START GIVEN RECORDS
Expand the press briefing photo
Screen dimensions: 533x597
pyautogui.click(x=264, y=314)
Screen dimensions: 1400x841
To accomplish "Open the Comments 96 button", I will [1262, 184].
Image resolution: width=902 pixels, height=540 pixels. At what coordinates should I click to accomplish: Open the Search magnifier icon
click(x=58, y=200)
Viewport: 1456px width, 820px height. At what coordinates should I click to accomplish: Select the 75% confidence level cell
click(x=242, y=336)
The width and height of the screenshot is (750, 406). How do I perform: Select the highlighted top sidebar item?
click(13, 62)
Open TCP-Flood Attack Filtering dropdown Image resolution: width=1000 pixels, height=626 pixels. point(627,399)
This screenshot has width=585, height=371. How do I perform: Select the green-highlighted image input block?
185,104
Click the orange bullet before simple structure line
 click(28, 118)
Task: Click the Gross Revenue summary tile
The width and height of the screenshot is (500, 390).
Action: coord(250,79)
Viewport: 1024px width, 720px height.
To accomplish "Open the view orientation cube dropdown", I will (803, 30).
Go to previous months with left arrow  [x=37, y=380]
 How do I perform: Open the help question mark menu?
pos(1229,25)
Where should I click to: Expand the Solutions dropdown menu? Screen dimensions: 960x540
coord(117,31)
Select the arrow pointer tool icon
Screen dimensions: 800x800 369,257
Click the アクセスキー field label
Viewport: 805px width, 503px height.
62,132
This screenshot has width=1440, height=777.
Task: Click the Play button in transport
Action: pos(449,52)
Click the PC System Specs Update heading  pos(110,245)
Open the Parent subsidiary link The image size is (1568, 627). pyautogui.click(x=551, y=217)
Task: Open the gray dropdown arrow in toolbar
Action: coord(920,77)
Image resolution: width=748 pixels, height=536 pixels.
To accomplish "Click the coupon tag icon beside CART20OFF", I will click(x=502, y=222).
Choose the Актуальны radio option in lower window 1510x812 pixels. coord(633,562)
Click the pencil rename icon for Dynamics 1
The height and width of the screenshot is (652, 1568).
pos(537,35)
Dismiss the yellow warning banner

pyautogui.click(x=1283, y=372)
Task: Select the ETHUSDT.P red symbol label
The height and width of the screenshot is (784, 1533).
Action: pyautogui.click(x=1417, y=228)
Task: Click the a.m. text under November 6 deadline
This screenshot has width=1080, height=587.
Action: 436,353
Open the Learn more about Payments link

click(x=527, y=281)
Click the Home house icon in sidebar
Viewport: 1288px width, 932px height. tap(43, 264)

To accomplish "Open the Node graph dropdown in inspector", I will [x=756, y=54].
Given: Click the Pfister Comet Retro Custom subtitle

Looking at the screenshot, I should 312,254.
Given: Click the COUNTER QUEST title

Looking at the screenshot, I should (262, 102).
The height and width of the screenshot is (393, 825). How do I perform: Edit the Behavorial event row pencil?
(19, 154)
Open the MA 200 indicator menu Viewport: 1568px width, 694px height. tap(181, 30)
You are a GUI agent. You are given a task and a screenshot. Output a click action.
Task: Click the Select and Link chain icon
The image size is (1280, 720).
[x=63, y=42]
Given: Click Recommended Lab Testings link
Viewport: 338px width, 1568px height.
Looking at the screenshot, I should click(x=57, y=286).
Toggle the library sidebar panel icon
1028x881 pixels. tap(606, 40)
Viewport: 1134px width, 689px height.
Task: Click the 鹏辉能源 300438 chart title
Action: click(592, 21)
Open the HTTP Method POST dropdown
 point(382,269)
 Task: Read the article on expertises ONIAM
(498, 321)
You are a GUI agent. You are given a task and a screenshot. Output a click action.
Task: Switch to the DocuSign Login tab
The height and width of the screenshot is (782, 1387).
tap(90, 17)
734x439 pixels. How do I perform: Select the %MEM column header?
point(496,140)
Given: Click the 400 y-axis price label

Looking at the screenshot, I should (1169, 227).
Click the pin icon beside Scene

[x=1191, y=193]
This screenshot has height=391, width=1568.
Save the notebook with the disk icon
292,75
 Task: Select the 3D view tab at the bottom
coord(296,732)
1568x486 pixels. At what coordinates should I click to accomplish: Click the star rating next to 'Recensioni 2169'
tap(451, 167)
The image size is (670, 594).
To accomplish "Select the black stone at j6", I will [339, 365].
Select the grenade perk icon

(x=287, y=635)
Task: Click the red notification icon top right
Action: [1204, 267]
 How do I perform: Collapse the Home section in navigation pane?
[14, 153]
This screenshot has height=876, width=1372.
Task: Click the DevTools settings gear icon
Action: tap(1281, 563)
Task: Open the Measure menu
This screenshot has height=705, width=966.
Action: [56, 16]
END GIVEN RECORDS
▸ THE PROBLEM:
Starting with the line with "The image size is (1280, 720)." above and going on through the line with "The image size is (670, 594).", transcribe every line exactly, both ends included, and add nothing.

▸ SOLUTION BELOW:
The image size is (1280, 720).
[x=63, y=42]
Given: Click Recommended Lab Testings link
Viewport: 338px width, 1568px height.
Looking at the screenshot, I should click(x=57, y=286).
Toggle the library sidebar panel icon
1028x881 pixels. tap(606, 40)
Viewport: 1134px width, 689px height.
Task: Click the 鹏辉能源 300438 chart title
Action: click(592, 21)
Open the HTTP Method POST dropdown
 point(382,269)
 Task: Read the article on expertises ONIAM
(498, 321)
You are a GUI agent. You are given a task and a screenshot. Output a click action.
Task: Switch to the DocuSign Login tab
The height and width of the screenshot is (782, 1387).
tap(90, 17)
734x439 pixels. How do I perform: Select the %MEM column header?
point(496,140)
Given: Click the 400 y-axis price label

Looking at the screenshot, I should (1169, 227).
Click the pin icon beside Scene

[x=1191, y=193]
This screenshot has height=391, width=1568.
Save the notebook with the disk icon
292,75
 Task: Select the 3D view tab at the bottom
coord(296,732)
1568x486 pixels. At what coordinates should I click to accomplish: Click the star rating next to 'Recensioni 2169'
tap(451, 167)
The image size is (670, 594).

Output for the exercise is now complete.